Данило уже перешел плотину, когда позади послышался топот детских ног.
— Дядя Данило, — к нему подбежала Василинка с торбой, — возьмите домой немного рыбы, все гостинец будет. — И она подала ему полотняную торбу, с которой еще стекала вода. Внутри билась свежевыловленная рыба.
У Данила сердце сжалось от боли: не он принес подарок девочке, а она ему.
— Спасибо, Василинка. Не надо мне…
— Почему не надо? — удивилась девочка. — Она свеженькая, еще живая. Одни караси, как золото.
— Одни караси, говоришь? — переспросил он.
Девочка кивнула головой.
— Осенью, при звездах, они очень хорошо ловятся, если в вентерь подкинуть макухи.
— А знаешь, что мы сделаем с ними? — Данило подошел к вербе, всем стволом тянувшейся к воде.
— Не знаю.
— Возьмем и кинем снова в воду. Пусть поминают нас добрым словом.
— Да разве они умеют говорить? — засмеялась девочка.
— Говорить, может, и не умеют, а вспоминать нас с тобою будут — им тоже лучше в воде, чем на сковороде.
Они осторожно сошли с берега на мостки, над которыми свешивались ветви верб, и вынули из торбы первого карася. Он и впрямь лежал на руке как тусклый слиток золота и тяжело поводил боками.
Данило опустил его в прудок.
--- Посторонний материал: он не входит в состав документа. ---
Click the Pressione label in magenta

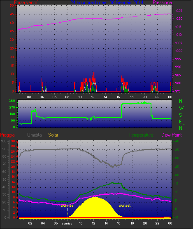click(162, 2)
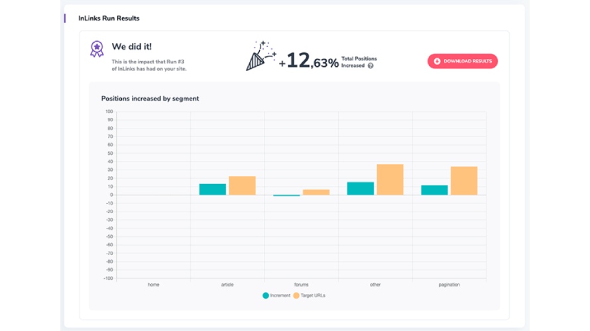Screen dimensions: 590x331
Task: Click the teal Increment bar for pagination
Action: pyautogui.click(x=435, y=190)
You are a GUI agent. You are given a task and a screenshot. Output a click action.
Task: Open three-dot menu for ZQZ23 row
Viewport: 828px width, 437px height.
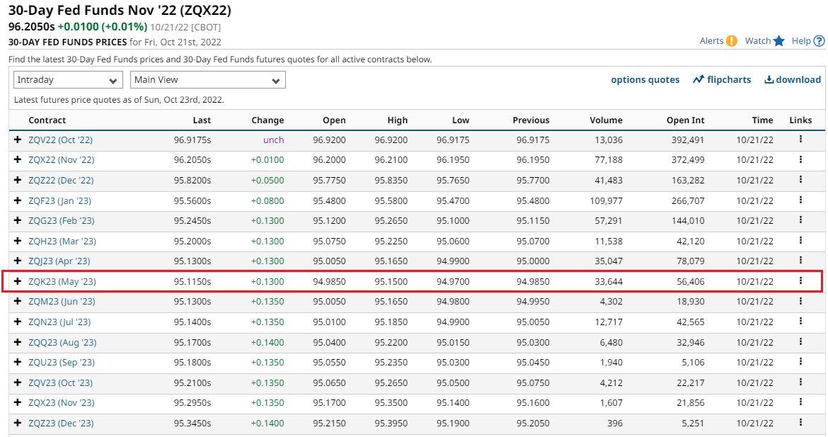[x=800, y=423]
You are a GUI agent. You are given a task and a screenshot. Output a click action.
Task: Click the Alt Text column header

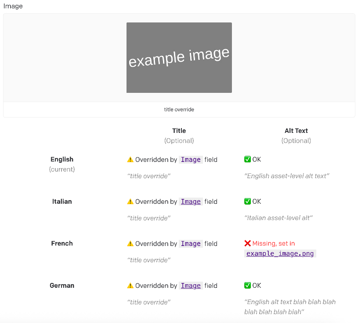296,131
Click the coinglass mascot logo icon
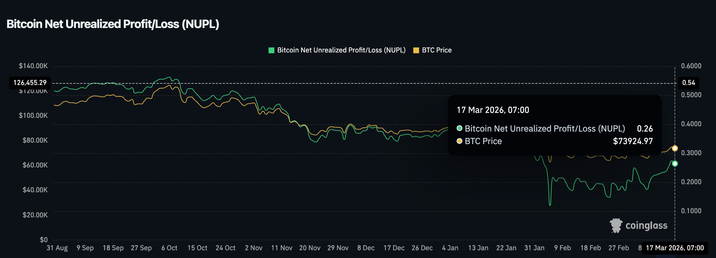The width and height of the screenshot is (716, 258). point(616,226)
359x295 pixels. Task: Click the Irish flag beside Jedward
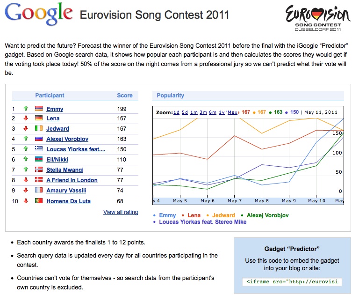[x=39, y=129]
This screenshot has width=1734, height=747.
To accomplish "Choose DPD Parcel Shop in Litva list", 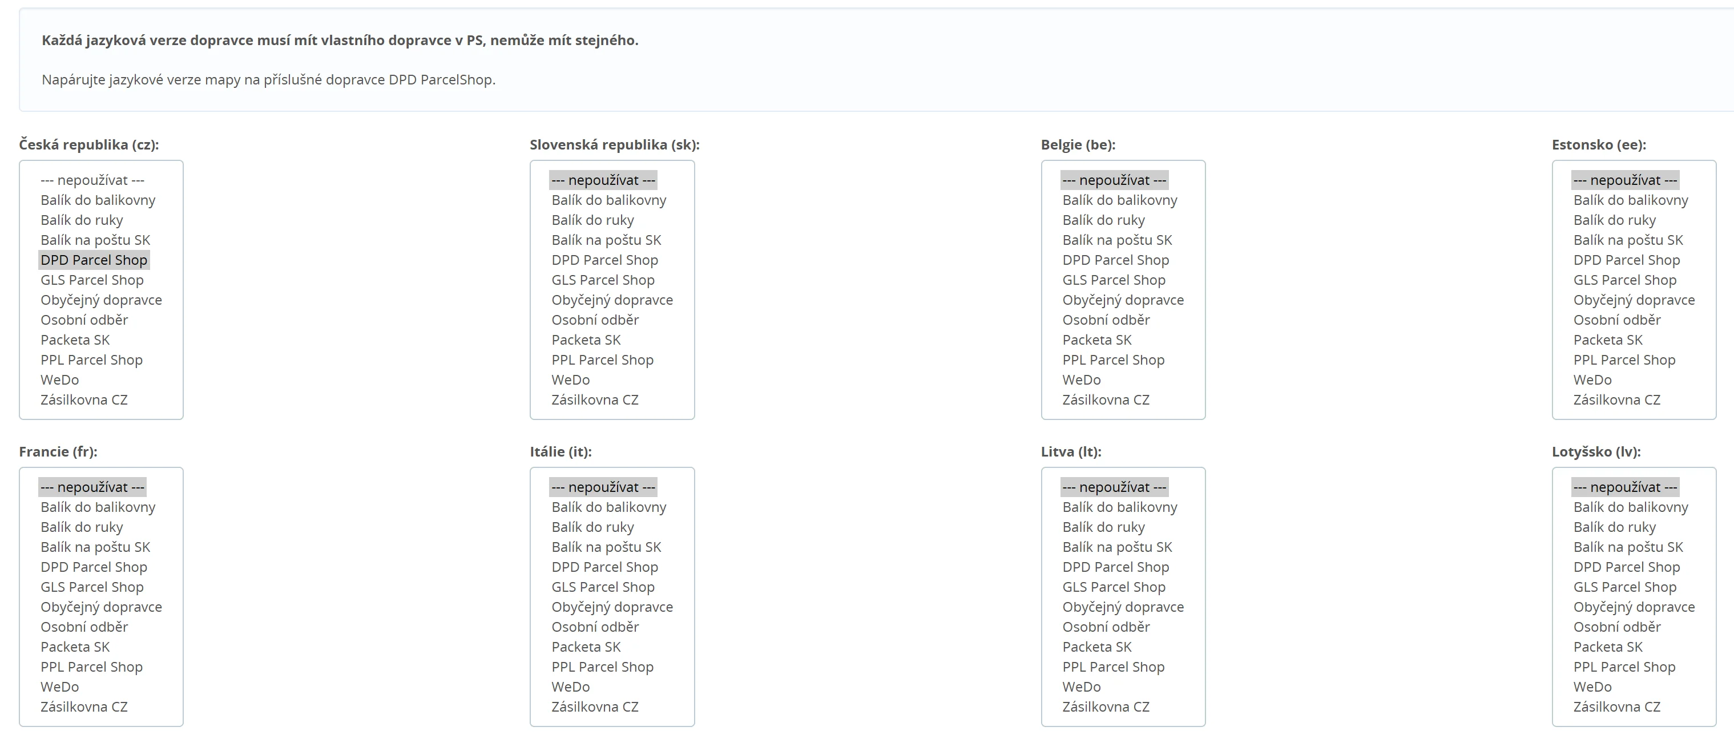I will (1115, 567).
Рыба на миг замерла в воде, потом встрепенулась и скрылась в глубине. Когда они выпустили всех карасей, Данило передал торбу девочке. Она вопросительно посмотрела на него и вдруг спросила:
— Дядя Данило, а скажите мне, только по правде: почему вы пожалели карасей?
У Данила задрожали губы, и он, не то вздыхая, не то посмеиваясь, ответил:
— Потому, Василинка, что теперь твой дядя сам похож на карася в торбе.
— Скажете тоже! — засмеялась девочка и прижалась к нему всем тельцем.
А у него от этого смеха на глаза набежали слезы.
Он обнял девочку, попрощался с нею и чуть не бегом устремился в дубраву. Опушка встретила его тишиной и слезами вечерней росы. В темном небе, как в черноземе, стояла сверкающая Чапыга[12] и своим сиянием напоминала, что высшая человеческая мудрость — землю пахать. В сознании тускнело прощание с братьями, с племянницей, приближался страшный и радостный час встречи с женой. Порой Данило останавливался возле дерева, чтоб не расплескать свои чувства, яснее разглядеть образ, маячивший вдали, тот образ, который он пронес, как святыню, сквозь годы разлуки.
Он знал, что не много встречается по-настоящему счастливых семей. Даже те, что женились по любви, часто рассыпают ее по мелким житейским бороздам и через год-два не думают уже о тихом рае, а тащат скрипучее брачное ярмо. А у него семья сложилась как в хорошей песне. Сперва он очень побаивался, что тень Нечуйвитра будет омрачать его радость: его мучило, что девушка уже ласкалась к другому, знала вкус поцелуев, а может, и больше. Но напрасно он боялся. С Нечуйвитром Галю связывала дружба, а с ним любовь. Он брал ее миловидной девушкой с роскошными золотыми косами, у него она стала красавицей, ее полудетское личико сразу расцвело, небольшая хрупкая фигурка развилась, и нередко ему приходилось с сердцем сплевывать в сторону при виде какого-нибудь лоботряса, слишком уж таращившего глаза на его жену.